На границе xx и xxi столетий подобную стилеобразующую роль может сыграть Китай.

Век назад, когда Дальний Восток только открывался Западу, европейцы сравнивали Японию с Римом, а Китай — с Древней Грецией. Японцы, как римляне, унаследовав более древнее и богатое искусство своих учителей, первыми передали его миру в упаковке своей культуры. Китайцы нам знакомы меньше. Сейчас эта ситуация стремительно меняется. Мы чувствуем острую необходимость понять художественный язык, систему образов, эстетические категории, а главное — сокровенные истоки культуры, обещающей сыграть громадную роль в наступившем столетии.

Китайская карта стала самым неожиданным сюрпризом глобализации, которая проявляет себя совсем не так, как одни ждали, а другие боялись. Оказалось, что планетарная культура рождается не только тогда, когда Запад приходит на Восток, но и когда Восток добирается до Запада. Входя в состав всемирной цивилизации, китайская эстетика помогает рождению истинно планетарного искусства со всеми его еще не исхоженными путями.

В них-то и состоит уникальная для нас ценность Китая, развивавшегося вне контакта с Западом. В сущности, диалог с китайской мыслью — это разговор с пришельцами, о которых мы не устаем тосковать в нашем космическом одиночестве.

Если я с раздражающим даже меня упорством ссылаюсь на Восток, то только потому, что за этим стоит сырая, эмпирическая реальность начала xxi века, жизнь которого мы сейчас обсуждаем. Китай сегодня повсюду: от первых полос газет до полок магазинов, откуда трудно — во всяком случае, в Америке — выйти без выпущенного в Китае изделия. В культуре это влияние проявляет себя более вкрадчиво, но не менее настойчиво — в том числе и в России.

Я не хочу вербовать себе сторонников в отечественной литературе, поэтому просто бегло упомяну дзеновскую эксцентрику пелевинского романа «Чапаев и Пустота», русско-китайский жаргон сорокинского «Голубого сала», буддийскую лирику Гребенщикова, опыты Рубинштейна, который так удачно пародирует древнекитайскую философскую прозу и чанскую словесность. (Эти и другие примеры бытования восточного мифа в новой российской словесности подробно исследованы живущим в Японии востоковедом Людмилой Ермаковой.) Были попытки поместить в этот ряд и главный козырь русской литературы нашего времени — Иосифа Бродского, который в последние годы жизни проявлял живейший интерес к древнекитайской поэзии.

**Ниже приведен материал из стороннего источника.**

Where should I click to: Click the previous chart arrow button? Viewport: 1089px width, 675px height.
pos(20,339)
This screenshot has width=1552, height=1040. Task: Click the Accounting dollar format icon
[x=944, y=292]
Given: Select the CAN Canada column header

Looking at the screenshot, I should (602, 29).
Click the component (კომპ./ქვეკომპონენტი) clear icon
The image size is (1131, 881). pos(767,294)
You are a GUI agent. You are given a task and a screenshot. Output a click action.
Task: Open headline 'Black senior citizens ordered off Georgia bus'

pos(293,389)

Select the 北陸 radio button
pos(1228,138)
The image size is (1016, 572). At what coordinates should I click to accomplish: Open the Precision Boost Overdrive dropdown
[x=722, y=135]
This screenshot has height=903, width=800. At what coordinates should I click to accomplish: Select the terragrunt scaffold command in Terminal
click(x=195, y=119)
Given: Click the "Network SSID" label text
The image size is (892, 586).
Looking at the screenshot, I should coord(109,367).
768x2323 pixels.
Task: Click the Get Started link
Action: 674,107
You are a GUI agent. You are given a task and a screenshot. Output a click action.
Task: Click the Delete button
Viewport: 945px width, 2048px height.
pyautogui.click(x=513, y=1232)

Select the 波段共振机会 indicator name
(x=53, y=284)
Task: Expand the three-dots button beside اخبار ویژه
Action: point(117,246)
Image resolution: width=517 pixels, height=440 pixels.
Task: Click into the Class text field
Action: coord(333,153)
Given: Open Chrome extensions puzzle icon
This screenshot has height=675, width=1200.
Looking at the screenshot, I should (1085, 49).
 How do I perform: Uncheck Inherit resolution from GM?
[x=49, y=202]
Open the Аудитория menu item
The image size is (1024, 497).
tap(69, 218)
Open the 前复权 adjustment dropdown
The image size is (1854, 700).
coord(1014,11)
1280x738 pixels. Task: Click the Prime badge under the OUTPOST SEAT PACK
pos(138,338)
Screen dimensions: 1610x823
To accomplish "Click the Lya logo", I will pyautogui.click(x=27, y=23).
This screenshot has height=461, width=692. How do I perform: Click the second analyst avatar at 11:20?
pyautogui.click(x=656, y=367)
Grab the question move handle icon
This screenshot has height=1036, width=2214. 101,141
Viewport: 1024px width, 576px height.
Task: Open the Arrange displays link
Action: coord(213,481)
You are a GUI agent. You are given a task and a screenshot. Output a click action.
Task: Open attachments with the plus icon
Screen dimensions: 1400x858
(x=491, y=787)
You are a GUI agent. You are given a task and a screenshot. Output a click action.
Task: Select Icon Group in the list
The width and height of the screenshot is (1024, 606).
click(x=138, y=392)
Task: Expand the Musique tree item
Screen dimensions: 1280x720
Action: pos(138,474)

Вот выполненный Бродским перевод хрестоматийного стихотворения Ли Бо «Вспоминая родную страну»:

Сиянье лунное мне снегом показалось, Холодным ветром вдруг дохнуло от окна… Над домом, где друзья мои остались, Сейчас такая же, наверное, луна.

Впрочем, дело не в том, чтобы подкрепить авторитетом Бродского складывающуюся тенденцию. Жанр разговора, обусловленный его датировкой, подразумевает не подведение итогов, а разметку перспектив. Важно не что было, а что может быть, исходя из того, что происходит сегодня.

Вооружившись этим соображением, я решусь выделить два самых характерных и знаменательных события в культурной хронике 2000 года. Нобелевская премия китайскому писателю Гао Синцзяню, автору романа «Чудотворные горы», и широкий успех китайского же боевика Энга Ли «Крадущийся тигр, затаившийся дракон».

Я специально свел события высокой и массовой культуры, чтобы сформулировать одну общую закономерность: наиболее успешны сегодня на Западе экзотические произведения искусства. Но это — особая экзотика, которая заключена не в теме, не в сюжете и не в материале, а в эстетике. Меняя не материал, а способ его препарирования, она заставляет нас приспособиться к новой оптике. Мы видим другой мир другими глазами. Такой взгляд органичен только для уникальной культуры, которая делится с нами своим мировоззрением.